The model coefficients were estimated in a non-iterative least-squares approach, where the information from the scalar data was linearized using Pomme-5. The SV was regularized starting at degree and order 14, while the SA coefficients were damped for degrees 9 and higher, as described in Maus et al. (2006).

The data intervals for Pomme-6 and the IGRF parent models were chosen as follows:
  1. 1.

    For Pomme-6 the entire available CHAMP data were used from 2000.6 to 2009.7.

     
  2. 2.

    To estimate the main field in 2005.0, we chose satellite data from 2003.5 to 2006.5. The primary parent model was produced from CHAMP data only. A second parent model was produced by including Ørsted scalar data. This model was only used for validation and to estimate the uncertainty of the coefficients of the first model. For this purpose it would have been better to have a completely independent model of pure Ørsted data. However, since Ørsted stopped supplying vector measurements after 2003, it was not possible to produce an accurate model from Ørsted-only data.

     
  3. 3.

    To predict the main field in 2010.0 and the secular variation 2010–2015, we used the last three years of available data, spanning 2006.5–2009.7. Again, the primary parent model was based only on CHAMP data, while a second model including Ørsted data was used for estimating Gauss coefficient uncertainties.

     

2.4 Derivation of candidate model coefficients and uncertainties

The following procedures were used to derive the three candidate products and the uncertainties of the coefficients:
  1. 1.

    The main field in 2005.0 was simply taken as the static coefficients at the center of the CHAMP-only model. Their uncertainty was estimated by taking the difference to the corresponding coefficients of the model including Ørsted data, and multiplying the difference by three. The ad-hoc rationale for the factor three is that the Ørsted data had 1/3 weight in the combined model, so a “pure” Ørsted model would presumably exhibit three times the observed deviation to the CHAMP-only model. A minimum uncertainty of 0.01 nT was imposed in order to reflect the added uncertainty due to rounding errors. The total RMS uncertainty in the vector field averaged over the Earth surface can be inferred from the square root of the total Lowes/Mauersberger power. It amounts to 1.3 nT.

     
  2. 2.

    The main field in 2010.0 was predicted by evaluating the Taylor time series using secular variation and secular acceleration coefficients for the date 2010.0. The uncertainties were evaluated in the same way as for the 2005 model.

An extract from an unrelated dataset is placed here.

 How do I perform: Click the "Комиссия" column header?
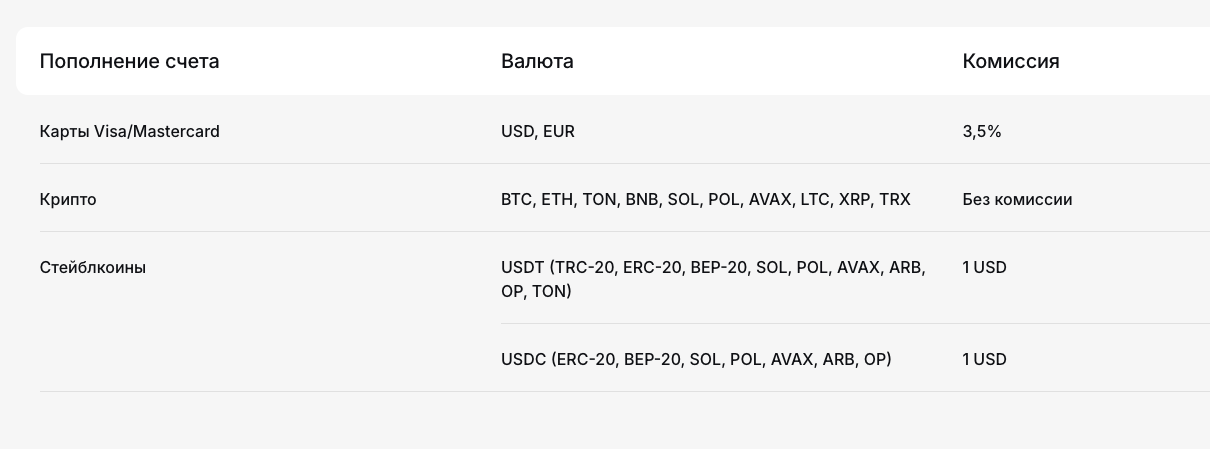click(1010, 61)
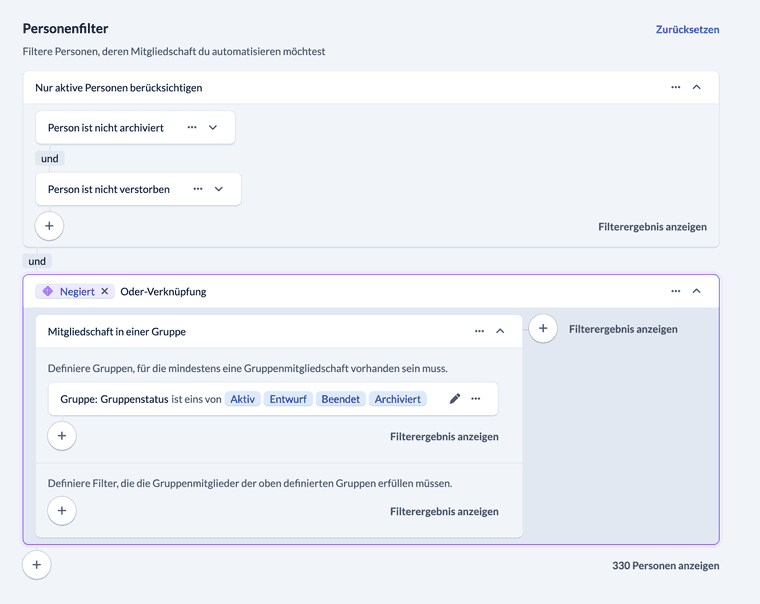
Task: Open options menu for 'Nur aktive Personen berücksichtigen'
Action: coord(676,87)
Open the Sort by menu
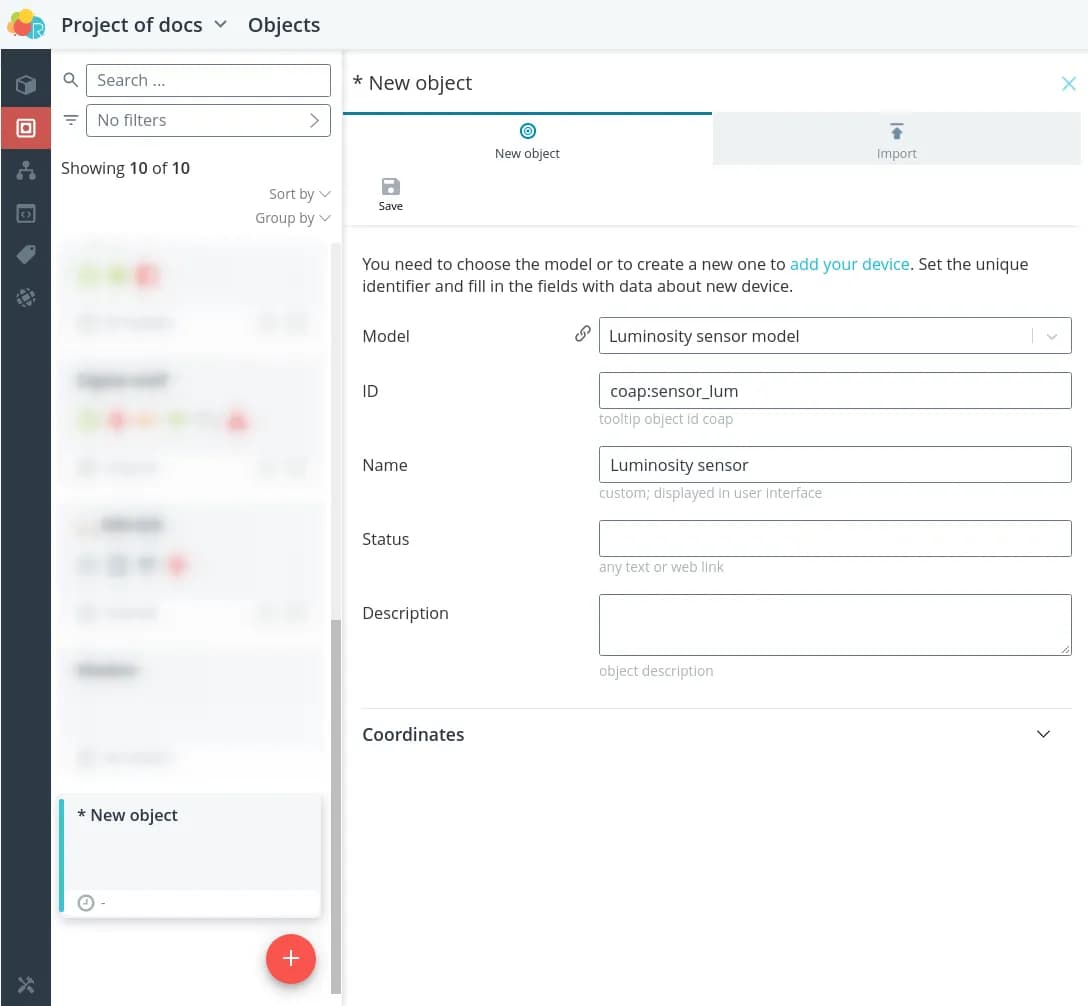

The total RMS uncertainty is estimated as 2.5 nT

     
  3. 3.

    Studies of fore- and hind-cast of the secular variation of the geomagnetic field (e.g. Maus et al., 2008) suggest that the predictive quality of the secular acceleration seems to be quite limited. Taking a pessimistic view, we therefore provide the SV of the parent model at the end of the data interval (2009.67) as our best estimate of the SV 2010–2015. The primary uncertainty in SV forecast lies in the unpredictable behavior of the SA. As an estimate of uncertainty combining measurement and prediction uncertainties, we therefore take the difference between the SV of the CHAMP model in 2009.67 and the forward-extrapolated SV (using the SA coefficients) of the combined model to 2012.5. The latter accounts for unpredictable changes in the true SV, in addition to the uncertainty in estimating the present SV. This approach leads to a large (but realistic) uncertainty estimate of 26 nT/a. This means that we expect the cumulative RMS error of the IGRF to reach 130 nT by the end of the model epoch in 2015.

     

2.5 Test models with extended-degree secular variation

Presently, the predictive secular variation of the IGRF only extends to degree and order 8, a relict of the presatellite era in which the high-degree SV was impossible to observe. With the present satellite coverage, it is possible to obtain an un-damped estimate of the SV to degree 13 from only 3 years of data. It therefore would have seemed obvious to extend the predictive SV from degree 8 to degree 13, already for the epoch 2005–2010. However, this suggestion was dismissed in 2004 and again in 2009, even though a study by Silva et al. (2010), this issue), presented at IAGA-2009 in Sopron, demonstrated that the SV coefficients at degrees 9–12 of the parent models for IGRF-2005 provided a significantly better estimate of the SV in the 2005–2010 epoch than the current practice of setting these SV coefficients to zero. In order to further strengthen the case for extending the predictive SV to degree 13 in 2014 for IGRF-12, all groups were asked to provide extended-degree test versions of their SV candidate models. These extended-degree test models can then be compared with the true SV in subsequent years in order to assess the reliability of high-degree SV predictions.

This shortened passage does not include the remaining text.